**About this exercise**
Transcribe the listing exactly, leaving out every picture.

━━ Data for processing

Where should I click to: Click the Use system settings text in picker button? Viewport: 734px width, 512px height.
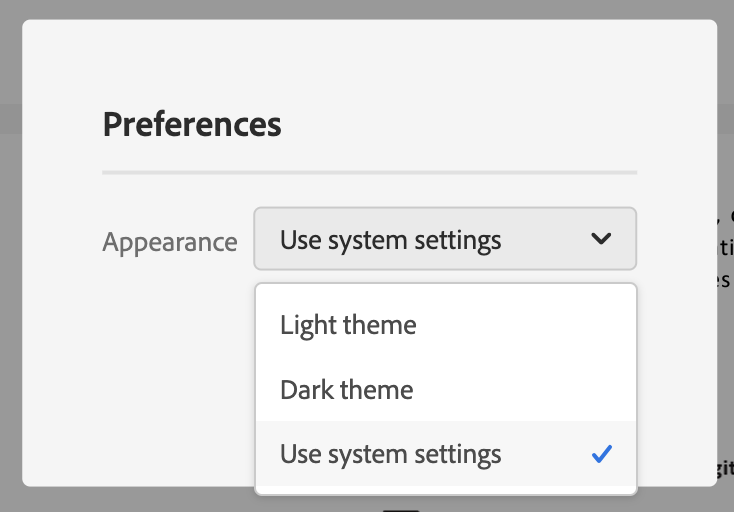[390, 241]

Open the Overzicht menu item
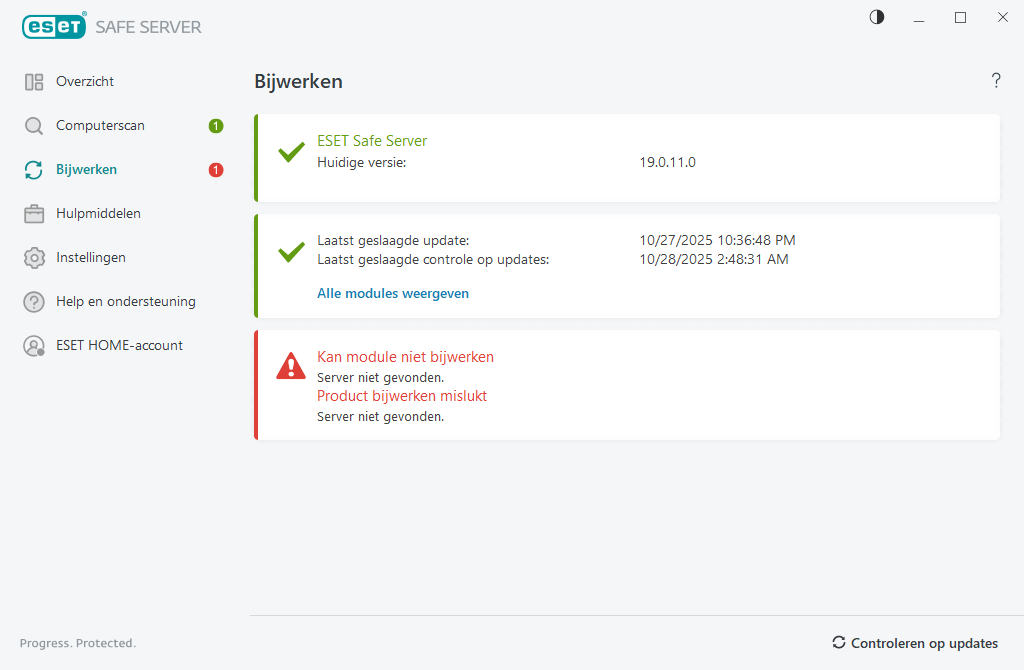tap(85, 82)
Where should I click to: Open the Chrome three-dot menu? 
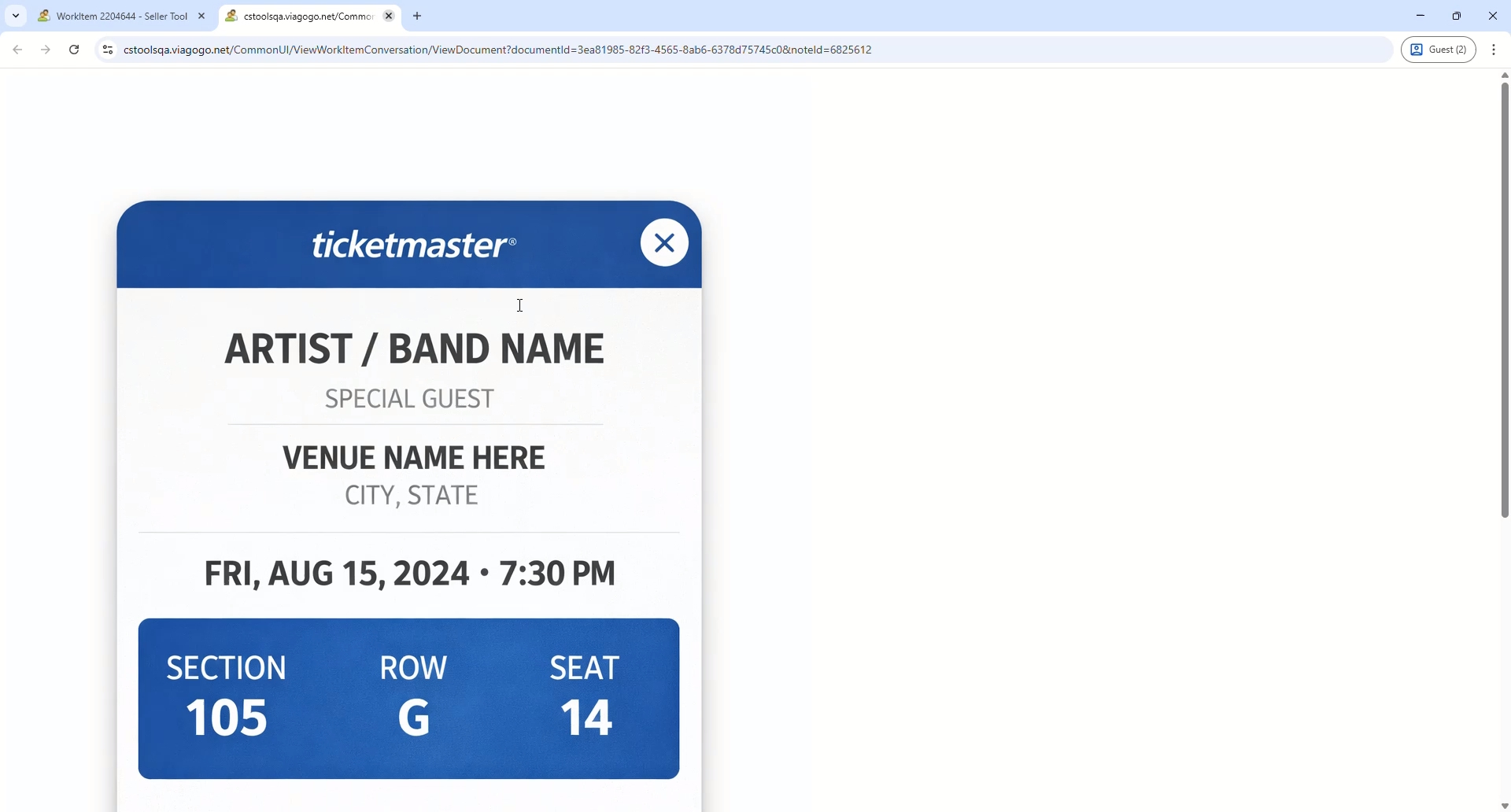point(1494,50)
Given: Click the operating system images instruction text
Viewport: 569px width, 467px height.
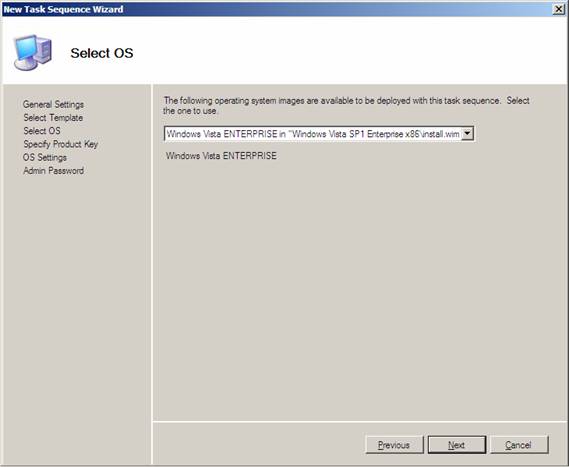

━━━━

**Answer to this exercise**
Where should I click to: Click the Use system settings text in picker button? Viewport: 734px width, 512px height.
[390, 241]

Open the Overzicht menu item
tap(85, 82)
Where should I click to: Open the Chrome three-dot menu? 
point(1494,50)
Given: Click the operating system images instruction text
Viewport: 569px width, 467px height.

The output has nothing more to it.